Петропавловская крепость. Побег | страница 4



Я тщательно осмотрел камеру, в которой, быть может, мне предстояло провести несколько лет. По положению высокой трубы Монетного двора я догадался, что моя камера находится в юго-западном углу крепости, в бастионе, выходящем на Неву. Здание, в котором я сидел, было, однако, не бастионом, а то, что в фортификации[5] называют «редюит», то есть внутреннее, пятиугольное, двухэтажное каменное здание, поднимающееся несколько над стенами бастиона и заключающее два этажа пушек. Моя комната была казематом, предназначавшимся для большой пушки, а окно — его амбразура[6].


Моя комната была казематом.


Солнечные лучи никогда не проникали туда. Даже летом они терялись в толще стены. Меблировку составляли железная кровать, дубовый столик и такой же табурет. Пол был покрыт густо закрашенным войлоком, а стены оклеены жёлтыми обоями. Чтобы заглушить звуки, обои были, однако, наклеены не непосредственно на стену, а на полотно, под которым я открыл проволочную сетку, за ней слой войлока. Только под ним мне удалось нащупать камень. У внутренней стены стоял умывальник. В толстой дубовой двери было прорезано запиравшееся квадратное отверстие, чтобы подавать через него пищу, и продолговатый глазок со стеклом, закрывавшийся с наружной стороны маленькою заслонкою. Через этот глазок часовой, стоявший в коридоре, мог видеть во всякое время, что делает заключённый. Действительно, он часто поднимал заслонку глазка, причём сапоги его жестоко скрипели всякий раз, как он по-медвежьи подкрадывался к моей двери. Я пробовал заговорить с ним, но тогда глаз, который я видел сквозь стёклышко, принимал выражение ужаса, и заслонка немедленно опускалась. И через минуту или две я опять слышал скрип, но никогда я не мог добиться ни слова от часового.

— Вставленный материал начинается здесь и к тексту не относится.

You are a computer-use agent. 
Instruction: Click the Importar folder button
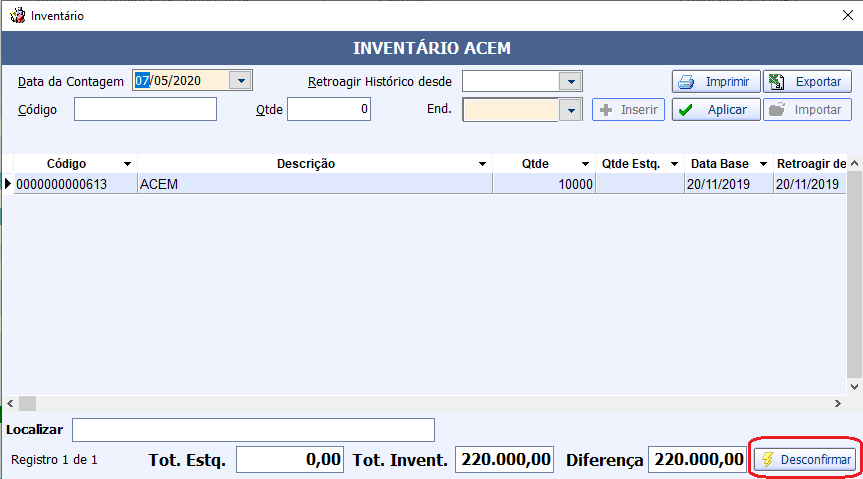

Кругом царила глубокая тишина. Я придвинул табуретку к окну и стал смотреть на клочок неба. Тщетно старался я уловить какой-нибудь звук с Невы или из города на противоположном берегу. Мёртвая тишина начинала давить меня. Я попробовал петь, вначале тихо, потом всё громче и громче. «Ужели мне во цвете лет любви сказать: прости навек», — пел я из «Руслана и Людмилы»[7].

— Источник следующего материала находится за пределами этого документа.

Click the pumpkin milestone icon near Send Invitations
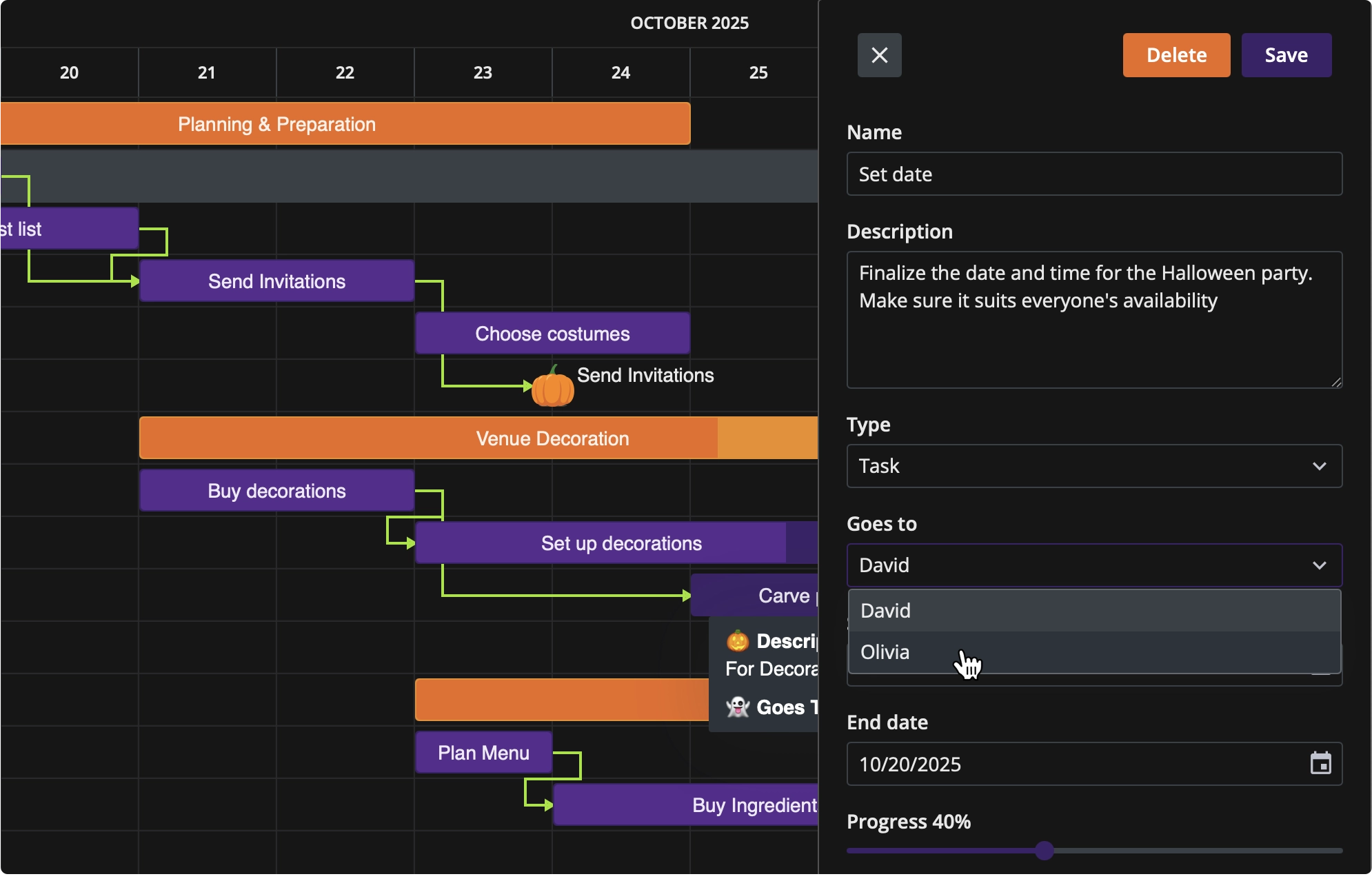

— Господин, не извольте петь! — раздался густой бас из-за двери.

— Я хочу петь и буду.

— Петь не позволяется, — басил солдат.

— А я всё-таки буду.

Тогда явился смотритель, начавший убеждать меня, что я не должен петь, так как об этом он вынужден будет доложить коменданту крепости, и так далее.

— Но у меня засорится горло и лёгкие отучатся действовать, если я не буду ни говорить, ни петь, — пробовал убеждать я.